Coup de cœur : 34 / Technique : 31

Commentaires :

pseudo : pap0ti

La référence concernant les cheveux roux est juste superbe ! lol "Il trouva aussi qu’à force d’habitude, les gens que nous côtoyons chaque jour nous paraissent acquis; bien qu’il faille, en réalité, leur accorder plus d’attention qu’au premier jour pour perdurer cette affection qui nous lie à eux. Cela faisait longtemps qu’ils n’avaient pas discuté ensemble et qu’il ne lui avait dit qu’il l’aimait. Il s’en voulut aussitôt." Cette partie là fait rêver, c'est justement pour cela qu'elle n'existe que dans nos rêves, à nous les filles.

pseudo : Zarathoustra

Il paraîtrait que nous réclamons de l'attention. Et bah j'assume!

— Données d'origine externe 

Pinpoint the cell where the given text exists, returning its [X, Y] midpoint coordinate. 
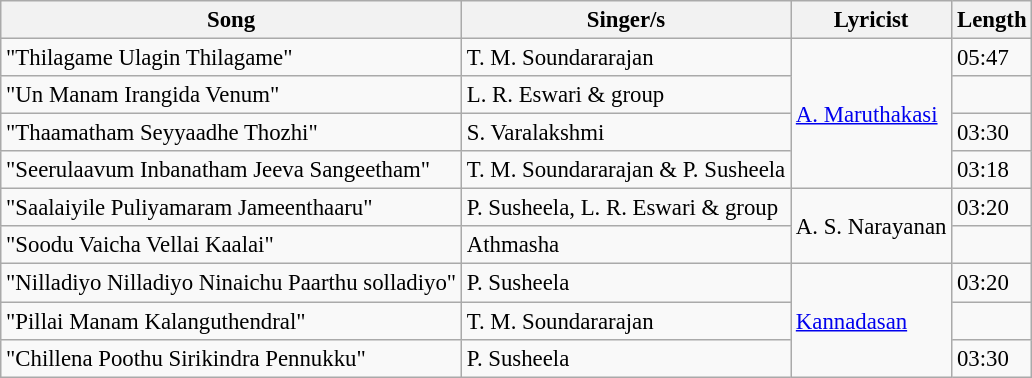
03:18 [992, 170]
Song [232, 20]
A. S. Narayanan [872, 226]
"Seerulaavum Inbanatham Jeeva Sangeetham" [232, 170]
"Soodu Vaicha Vellai Kaalai" [232, 245]
Athmasha [626, 245]
A. Maruthakasi [872, 114]
"Nilladiyo Nilladiyo Ninaichu Paarthu solladiyo" [232, 283]
P. Susheela, L. R. Eswari & group [626, 208]
Singer/s [626, 20]
"Un Manam Irangida Venum" [232, 95]
Kannadasan [872, 320]
"Chillena Poothu Sirikindra Pennukku" [232, 358]
"Pillai Manam Kalanguthendral" [232, 321]
Lyricist [872, 20]
Length [992, 20]
T. M. Soundararajan & P. Susheela [626, 170]
"Thaamatham Seyyaadhe Thozhi" [232, 133]
"Saalaiyile Puliyamaram Jameenthaaru" [232, 208]
L. R. Eswari & group [626, 95]
S. Varalakshmi [626, 133]
"Thilagame Ulagin Thilagame" [232, 58]
05:47 [992, 58]
Return the [X, Y] coordinate for the center point of the cell that contains the specified text.  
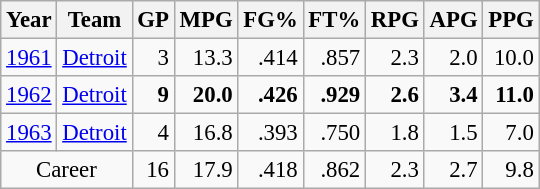
.393 [270, 133]
11.0 [511, 95]
3 [153, 58]
9 [153, 95]
RPG [396, 20]
.426 [270, 95]
17.9 [206, 170]
7.0 [511, 133]
20.0 [206, 95]
Year [29, 20]
FT% [334, 20]
APG [454, 20]
.750 [334, 133]
10.0 [511, 58]
3.4 [454, 95]
16 [153, 170]
13.3 [206, 58]
.418 [270, 170]
2.7 [454, 170]
FG% [270, 20]
Team [94, 20]
2.6 [396, 95]
16.8 [206, 133]
MPG [206, 20]
1.8 [396, 133]
GP [153, 20]
2.0 [454, 58]
1963 [29, 133]
1.5 [454, 133]
.929 [334, 95]
1961 [29, 58]
1962 [29, 95]
.414 [270, 58]
PPG [511, 20]
9.8 [511, 170]
4 [153, 133]
.862 [334, 170]
.857 [334, 58]
Career [66, 170]
Detect which cell encompasses the target text, then output its (X, Y) center coordinate. 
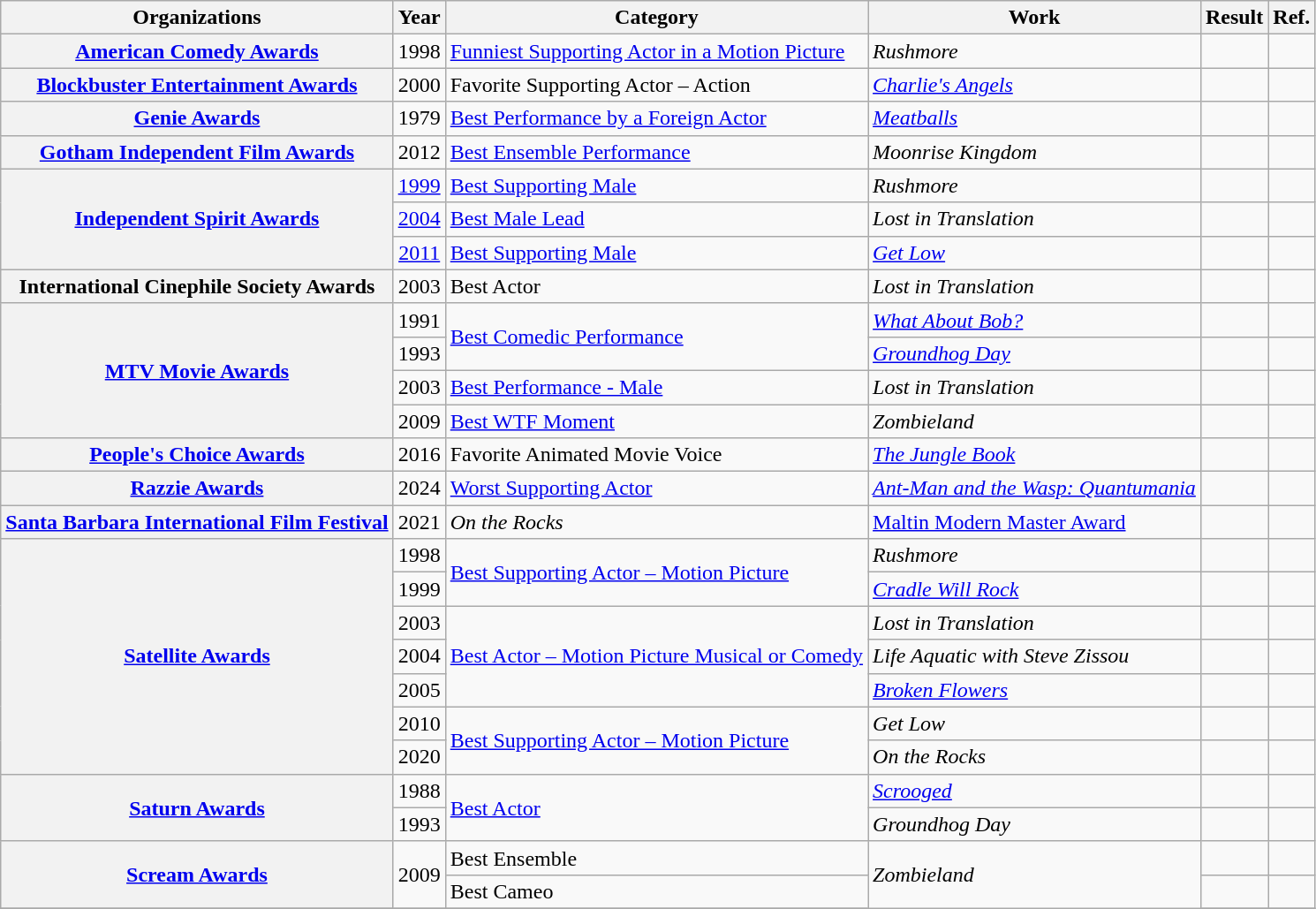
MTV Movie Awards (197, 370)
Worst Supporting Actor (656, 488)
Meatballs (1035, 118)
Result (1234, 18)
Satellite Awards (197, 656)
Work (1035, 18)
Year (419, 18)
Independent Spirit Awards (197, 219)
2016 (419, 455)
Razzie Awards (197, 488)
2020 (419, 757)
People's Choice Awards (197, 455)
Ref. (1291, 18)
Best Performance - Male (656, 387)
Best Performance by a Foreign Actor (656, 118)
Funniest Supporting Actor in a Motion Picture (656, 51)
Best Cameo (656, 891)
Maltin Modern Master Award (1035, 522)
Scrooged (1035, 790)
1991 (419, 320)
Best Comedic Performance (656, 337)
Blockbuster Entertainment Awards (197, 85)
1979 (419, 118)
Genie Awards (197, 118)
Broken Flowers (1035, 690)
Organizations (197, 18)
The Jungle Book (1035, 455)
Best Actor – Motion Picture Musical or Comedy (656, 656)
2021 (419, 522)
2024 (419, 488)
2000 (419, 85)
Ant-Man and the Wasp: Quantumania (1035, 488)
Scream Awards (197, 874)
2005 (419, 690)
Best Ensemble Performance (656, 152)
What About Bob? (1035, 320)
Moonrise Kingdom (1035, 152)
Saturn Awards (197, 807)
1988 (419, 790)
International Cinephile Society Awards (197, 286)
Best WTF Moment (656, 421)
Best Male Lead (656, 219)
Life Aquatic with Steve Zissou (1035, 656)
Santa Barbara International Film Festival (197, 522)
2011 (419, 253)
2012 (419, 152)
Gotham Independent Film Awards (197, 152)
Cradle Will Rock (1035, 589)
American Comedy Awards (197, 51)
Best Ensemble (656, 858)
Favorite Supporting Actor – Action (656, 85)
Favorite Animated Movie Voice (656, 455)
Charlie's Angels (1035, 85)
Category (656, 18)
2010 (419, 723)
Capture the cell that displays the provided text and extract its (x, y) central coordinate. 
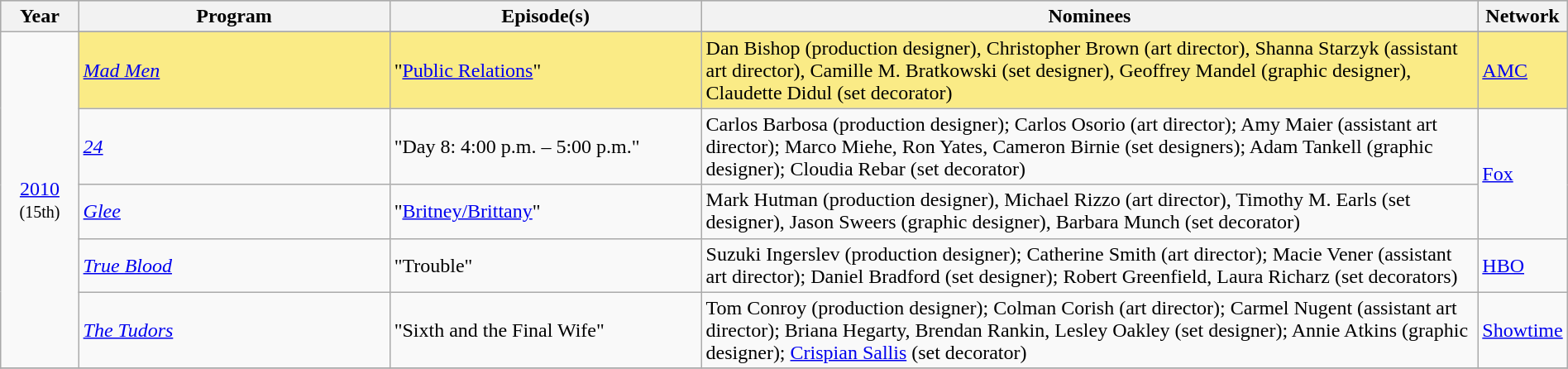
24 (234, 146)
Nominees (1090, 17)
"Britney/Brittany" (546, 212)
Glee (234, 212)
Showtime (1523, 330)
"Day 8: 4:00 p.m. – 5:00 p.m." (546, 146)
2010(15th) (40, 200)
True Blood (234, 265)
Year (40, 17)
Episode(s) (546, 17)
HBO (1523, 265)
"Sixth and the Final Wife" (546, 330)
The Tudors (234, 330)
Network (1523, 17)
"Public Relations" (546, 70)
"Trouble" (546, 265)
Mad Men (234, 70)
Fox (1523, 174)
Program (234, 17)
AMC (1523, 70)
Provide the (X, Y) coordinate of the cell's center where the given text is located.  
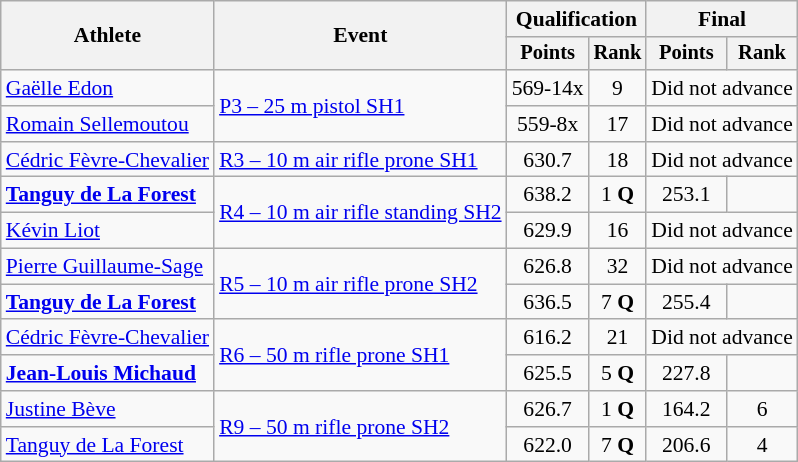
255.4 (686, 302)
Event (360, 36)
6 (762, 409)
R6 – 50 m rifle prone SH1 (360, 356)
Pierre Guillaume-Sage (108, 267)
Romain Sellemoutou (108, 124)
21 (618, 338)
32 (618, 267)
Final (722, 19)
9 (618, 88)
636.5 (548, 302)
17 (618, 124)
R3 – 10 m air rifle prone SH1 (360, 160)
Gaëlle Edon (108, 88)
Athlete (108, 36)
625.5 (548, 373)
253.1 (686, 195)
Qualification (577, 19)
7 Q (618, 302)
R4 – 10 m air rifle standing SH2 (360, 212)
R9 – 50 m rifle prone SH2 (360, 426)
164.2 (686, 409)
Kévin Liot (108, 231)
616.2 (548, 338)
569-14x (548, 88)
559-8x (548, 124)
638.2 (548, 195)
5 Q (618, 373)
P3 – 25 m pistol SH1 (360, 106)
R5 – 10 m air rifle prone SH2 (360, 284)
Jean-Louis Michaud (108, 373)
630.7 (548, 160)
Justine Bève (108, 409)
16 (618, 231)
227.8 (686, 373)
18 (618, 160)
626.7 (548, 409)
626.8 (548, 267)
629.9 (548, 231)
Provide the (x, y) coordinate of the cell's center where the given text is located.  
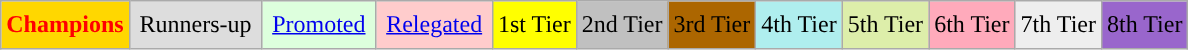
2nd Tier (622, 25)
Runners-up (196, 25)
7th Tier (1058, 25)
Champions (65, 25)
5th Tier (885, 25)
4th Tier (799, 25)
6th Tier (972, 25)
Relegated (434, 25)
3rd Tier (712, 25)
8th Tier (1144, 25)
1st Tier (534, 25)
Promoted (319, 25)
For the text-containing cell, return its midpoint in (X, Y) coordinate format. 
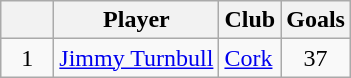
Jimmy Turnbull (136, 58)
1 (28, 58)
Cork (250, 58)
Goals (316, 20)
Club (250, 20)
Player (136, 20)
37 (316, 58)
Output the [x, y] coordinate of the center of the cell containing the given text.  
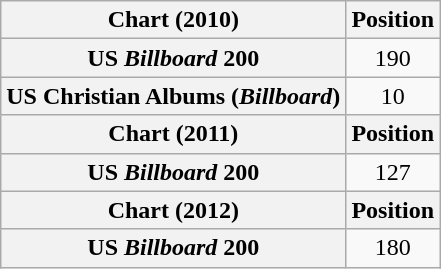
10 [393, 96]
Chart (2012) [174, 210]
Chart (2011) [174, 134]
Chart (2010) [174, 20]
180 [393, 248]
127 [393, 172]
US Christian Albums (Billboard) [174, 96]
190 [393, 58]
Return (X, Y) of the center of cell containing provided text 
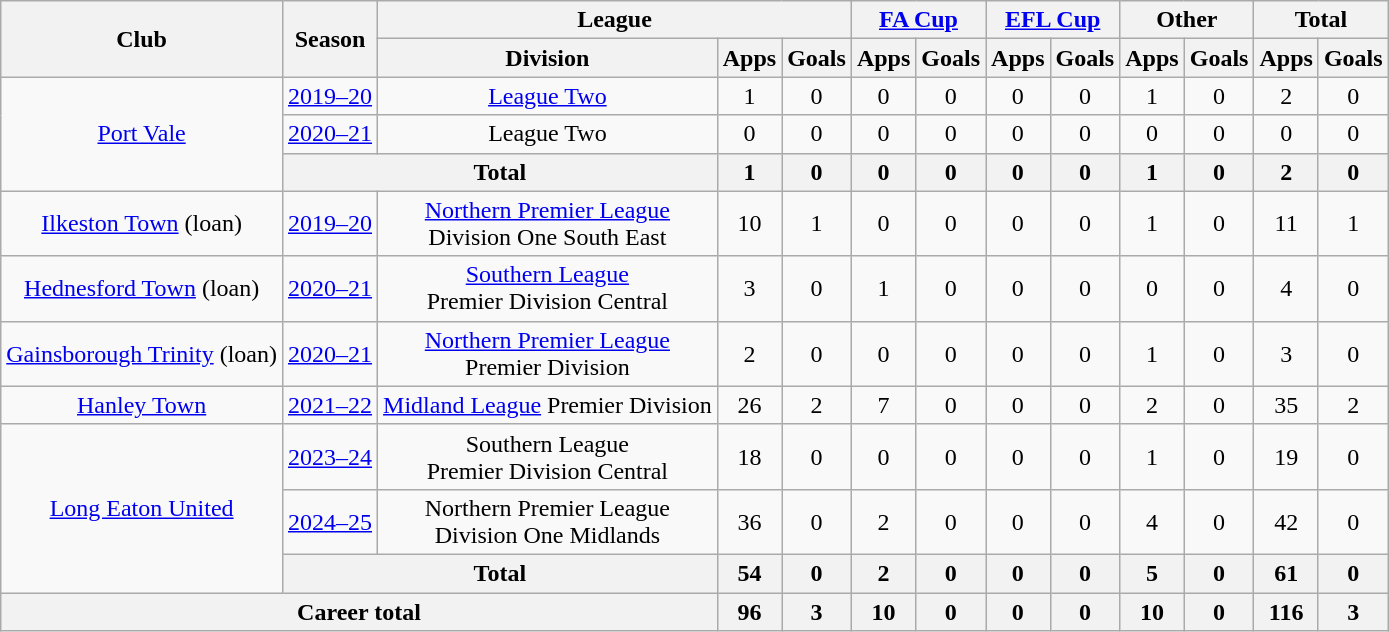
18 (749, 456)
Long Eaton United (142, 508)
2023–24 (330, 456)
Northern Premier LeagueDivision One Midlands (548, 522)
7 (883, 405)
Northern Premier LeaguePremier Division (548, 354)
Club (142, 39)
League (615, 20)
36 (749, 522)
Season (330, 39)
Other (1187, 20)
96 (749, 611)
2024–25 (330, 522)
26 (749, 405)
5 (1152, 573)
Career total (359, 611)
EFL Cup (1053, 20)
Port Vale (142, 134)
Hanley Town (142, 405)
35 (1286, 405)
11 (1286, 224)
Gainsborough Trinity (loan) (142, 354)
FA Cup (918, 20)
116 (1286, 611)
Hednesford Town (loan) (142, 288)
Ilkeston Town (loan) (142, 224)
54 (749, 573)
2021–22 (330, 405)
19 (1286, 456)
42 (1286, 522)
61 (1286, 573)
Midland League Premier Division (548, 405)
Division (548, 58)
Northern Premier LeagueDivision One South East (548, 224)
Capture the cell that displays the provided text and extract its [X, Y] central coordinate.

XD

pseudo : marina

j'adore la description qui est faite des personnages, des lieux et même des odeurs que l'on peut ressentir au travers de ce texte.La lecture est faite pour apprendre à imaginer,avec ce texte votre imagination devient débordante tellement les émotions sont si bien retraduites par les mots.Un halo de poésie accompagne ce texte qui vous porte ailleurs.C'est ce qui me plait dans la lecture, l'effet "téléportage".Il est vrai, que nous les filles nous réclamons beaucoup d'attention, mais c'est peut-être à nous de veiller à "provoquer" cette attention pour ne pas laisser aller les habitudes.